Texto de la página »
↓↓↓

La patria, los buitres y el enano nacionalista

La Nación

Por Luis Alberto Romero.

El mes de junio parece ser un mes fatal para nuestro orgullo nacional. El 15 de junio de 1982 se rindió la expedición militar que dos meses antes había ocupado las islas Malvinas, que volvieron a llamarse Falkland. El 16 de junio de 2014 un fallo de la Corte Suprema de los Estados Unidos colocó al país al borde del default. Lejos quedaron los días de vino y gloria: el golpe al imperio pirata primero y luego la triunfal batalla del desendeudamiento, que llegó a su clímax con el portazo al Fondo Monetario, tirándole un fajo de billetes a la cara. Puede agregarse un episodio intermedio, menor pero ilustrativo: en junio de 1994 le "cortaron las piernas" a Maradona -en palabras más pobres, lo sancionaron por doping- y troncharon lo que debió haber sido la conquista triunfal de un nuevo título Mundial de fútbol para la patria.

Ciertamente son cosas muy diferentes, por su naturaleza y su envergadura. Lo de Maradona es apenas grotesco. El posible default es un problema serio y la Guerra de Malvinas, con derrota o sin ella, fue una tragedia. Pero un hilo subtiende los tres episodios: en cada uno de ellos el orgullo argentino sufrió un cachetazo, un golpe de realidad, y afloró el nacionalismo traumático enraizado en nuestra cultura política. Pues quien más, quien menos, todos tenemos un "enano nacionalista" sumergido que emerge cuando es interpelado adecuadamente o cuando un sacudón inesperado conmueve nuestras seguridades.

↑↑↑

Material extraído »
↓↓↓

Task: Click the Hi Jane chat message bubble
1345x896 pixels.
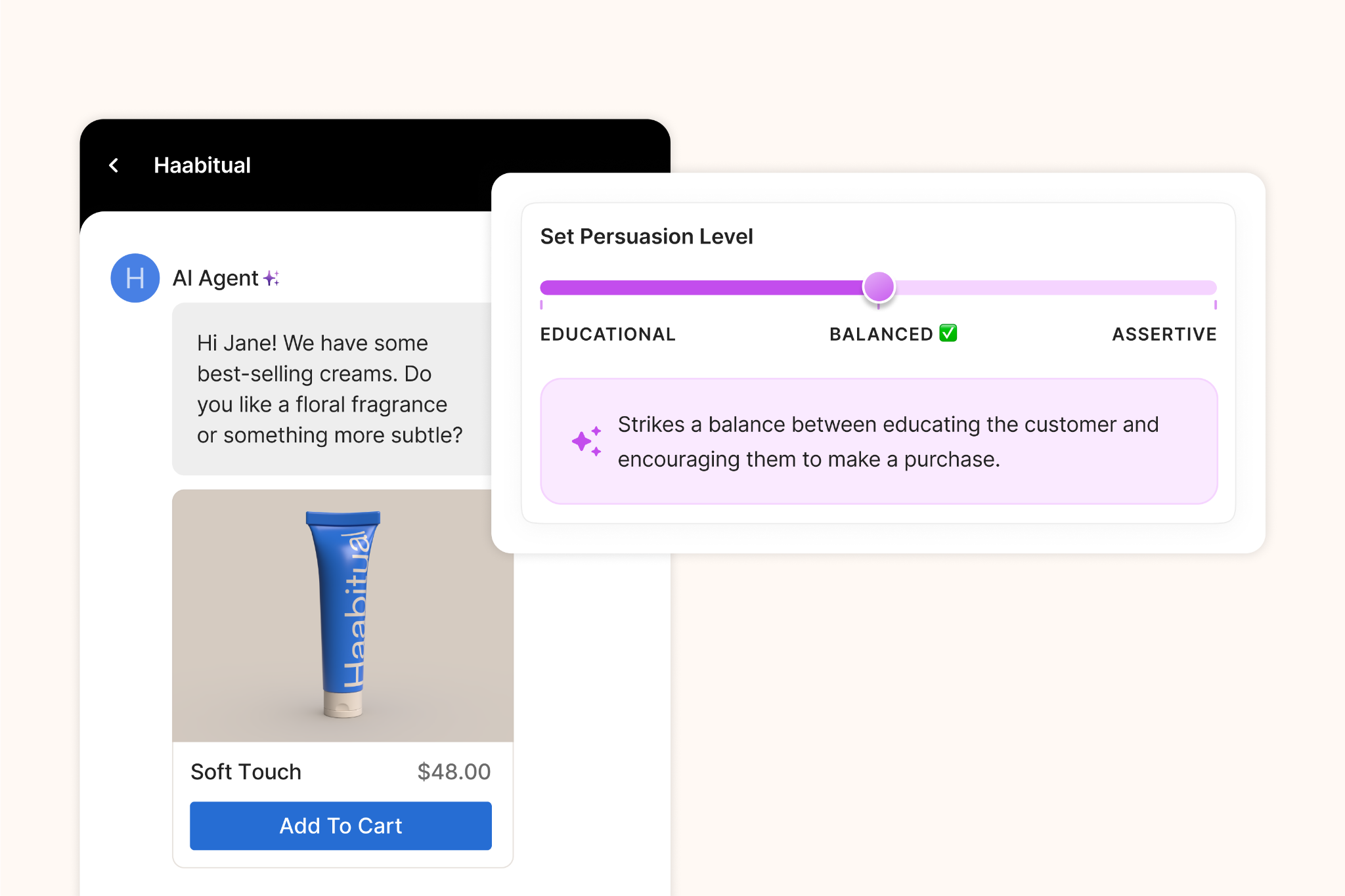Action: point(330,389)
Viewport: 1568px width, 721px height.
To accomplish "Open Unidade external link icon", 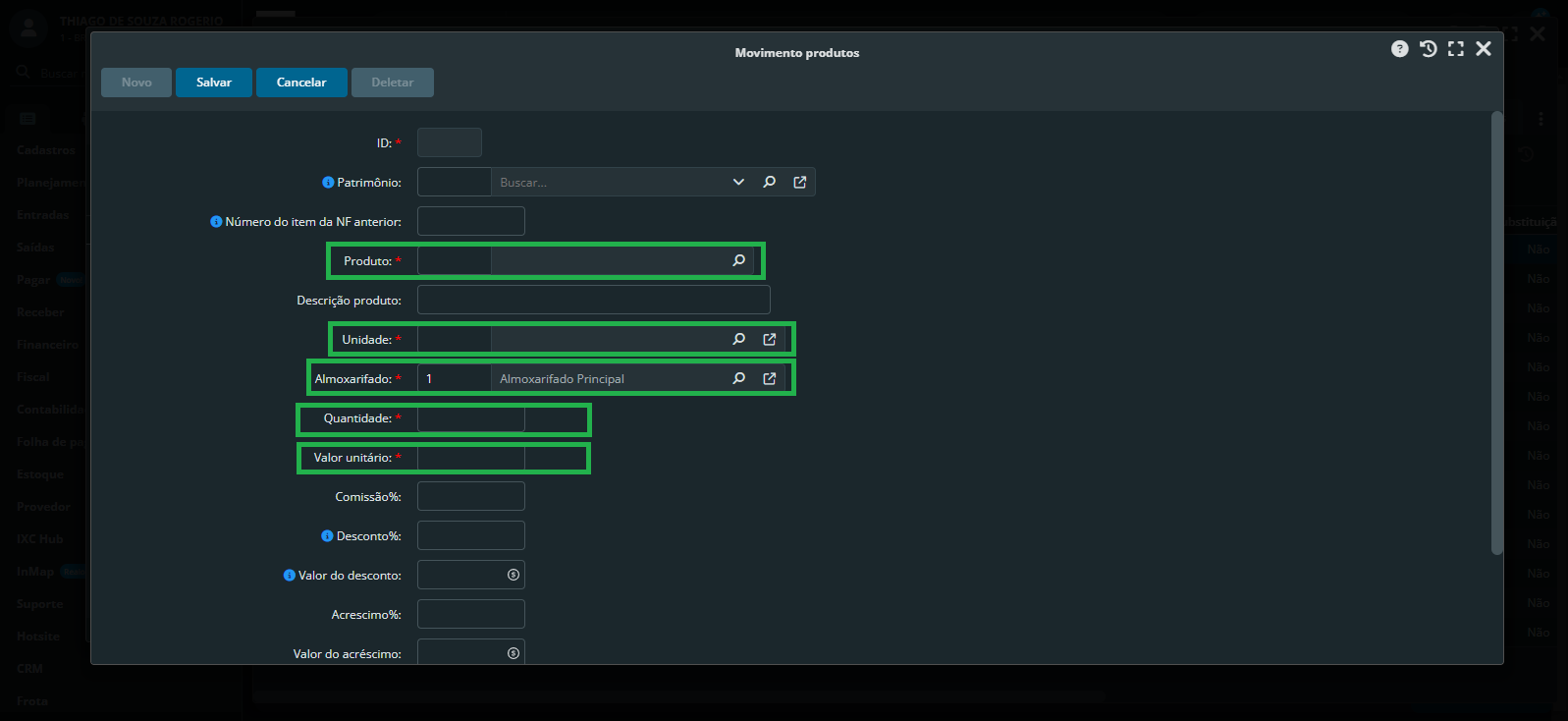I will [x=770, y=339].
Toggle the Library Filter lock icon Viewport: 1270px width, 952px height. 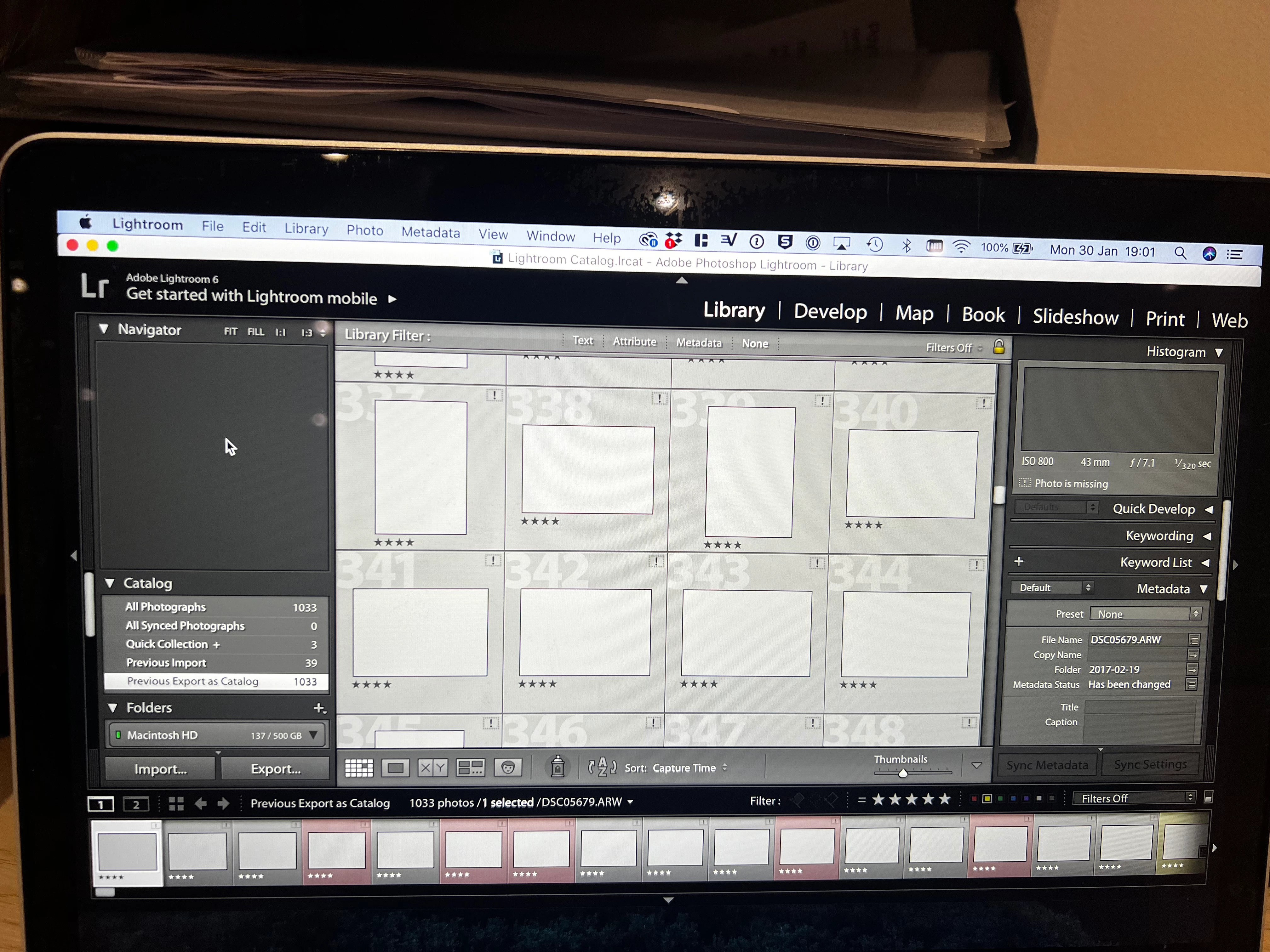tap(999, 347)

↑↑↑

Problemas y tareas »
• 1. Responde sobre la columna del orgullo nacional:
(a) ¿Qué ocurrió el 15 de junio de 1982?
(b) ¿En qué mes y año sancionaron a Maradona por doping?
(c) ¿Cómo califica el autor lo de Maradona?
• 2. Continúa la columna sobre el orgullo nacional a partir de su última oración.

Respuestas esperadas »
• 1.
(a) Se rindió la expedición militar que dos meses antes había ocupado las islas Malvinas.
(b) En junio de 1994.
(c) Como apenas grotesco.

• 2.
Nuestro nacionalismo patológico se ha caracterizado por combinar la soberbia y la paranoia: los argentinos podríamos ser los mejores del mundo, pero lo impiden nuestros enemigos, de afuera y de adentro. La soberbia deriva de un razonable orgullo inicial, acuñado en tiempos mejores para el país, cuando la economía crecía y competía con las más dinámica del mundo, las instituciones estaban sólidamente arraigadas, la sociedad lucía expansiva, móvil y democrática y un Estado potente y experto podía decidir qué rumbo quería tomar. En algún momento del siglo XX -puede discutirse cuándo-, las certezas se tornaron en incertidumbres y luego en frustraciones crecientes. Entonces el orgullo se transformó en soberbia y a la vez en paranoia. Alguien -nunca nosotros- debía ser el responsable de que nuestro destino de grandeza no se concretara. Sospechamos de los países vecinos, que querían quedarse con parte de lo nuestro, y sobre todo de Brasil y su maquiavélico Itamaraty. Culpamos a Inglaterra, que, según descubrimos en 1930, siempre nos había explotado. Posteriormente cambiaron las ideas y, con ellas, los culpables: el imperialismo, el comunismo, el Fondo Monetario, la subversión, los grandes poderes mundiales y sus socios y agentes locales. Pero siempre hubo un responsable para concentrar la furia: una jefa de gobierno británica, tan nacionalista como los nuestros, un técnico de laboratorio que hizo un simple análisis de orina o un juez norteamericano que se tomó en serio su tarea. Todos "nos cortaron las piernas".

Nuestro nacionalismo nació a fines del siglo XIX, entre los intelectuales obsesionados por descubrir el "ser nacional", y creció en el siglo XX. Lo acunaron el Ejército, autoproclamado custodio de los valores supremos de la Nación; la Iglesia, que definió a la Argentina como una "Nación católica", y el peronismo, que transformó sus "veinte verdades" en Doctrina Nacional. Las definiciones eran diferentes, pero coincidían en una visión unanimista e intolerante que moldeó el sentido común nacional. Para quien puede manipularlo, su utilidad política es enorme, pues sirve para convocar a la unidad nacional cuando las papas queman y para colocar los problemas del país bien lejos, más allá de cualquier responsabilidad local.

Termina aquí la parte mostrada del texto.